Dopo tanta gavetta è pronto a giocarsi la sua grande occasione con il Pescara?
«Prontissimo. Questa è la mia grande chance e voglio sfruttarla al massimo. Quando quest’estate il Parma mi ha detto dell’interessamento del Pescara, non ci ho pensato due volte. Questa è un piazza importante».
Buona tecnica, veloce in area e un tiro potentissimo. Insomma, in area può fare male in qualsiasi momento?
«Diciamo che posso ricoprire sia il ruolo di prima che di seconda punta. Mi adatto senza problemi, anche a fare l’esterno come è capitato nelle prime gare qui a Pescara».
Con il Pordenone, tra l’altro, ha sfiorato anche il gol.
«Non vedo l’ora di fare gol. Voglio ripagare la fiducia che mi è stata data, magari provando a replicare il campionato dell’anno scorso ad Arezzo (17 gol, ndr). Sarebbe fantastico»

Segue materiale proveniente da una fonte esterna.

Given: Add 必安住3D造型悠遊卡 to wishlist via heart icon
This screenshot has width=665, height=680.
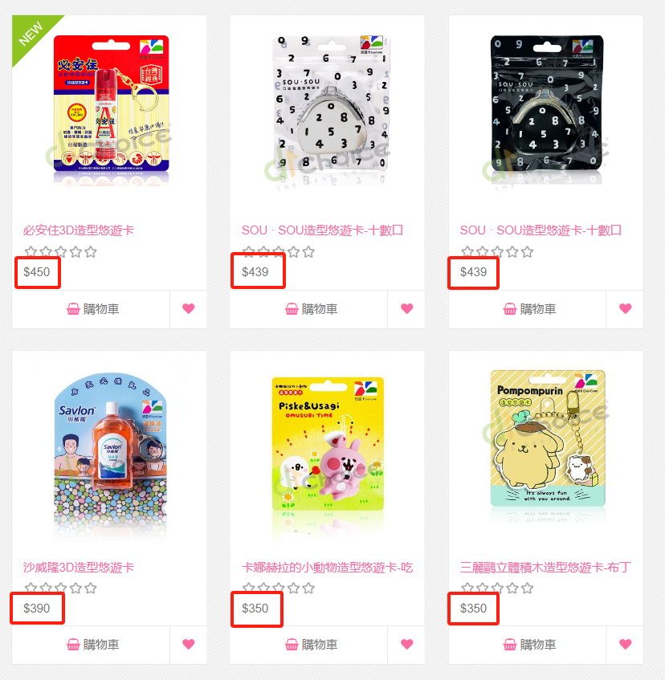Looking at the screenshot, I should coord(188,309).
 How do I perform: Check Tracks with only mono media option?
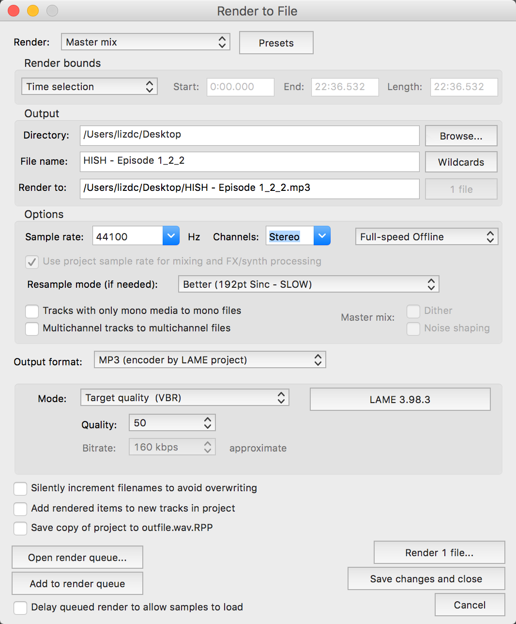32,311
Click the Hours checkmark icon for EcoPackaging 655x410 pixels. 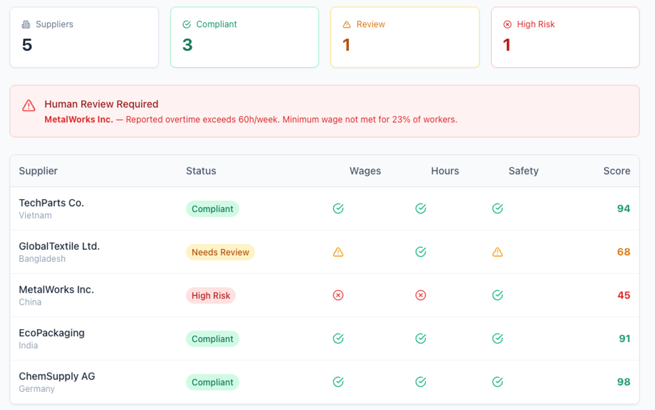[420, 338]
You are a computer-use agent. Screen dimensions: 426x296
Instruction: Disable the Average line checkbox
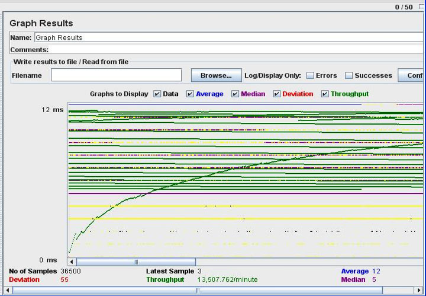(190, 94)
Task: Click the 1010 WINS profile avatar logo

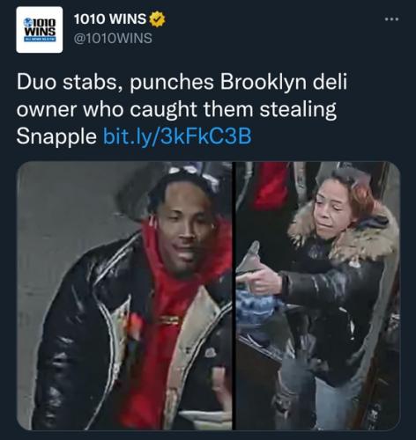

Di Luciano Zauri che pensa?
«Mi ha dato subito fiducia. È una persona molto schietta».
Gli obiettivi del Pescara quali sono?
«Stiamo lavorando per provare a costruire qualcosa d’importante».
A chi si ispira?
«Sono tifoso del Milan e sono cresciuto con il mito di Pippo Inzaghi, però mi piace molto anche Andriy Shevchenko».
A Pescara come si trova?
«Benissimo. Io e la mia compagna, Dalila, ci siamo trovati alla grande fin dal primo giorno».
Siete in tre in casa, giusto?
«Sì, c’è anche la “piccola” Nina. Un rottweiler di 10 mesi».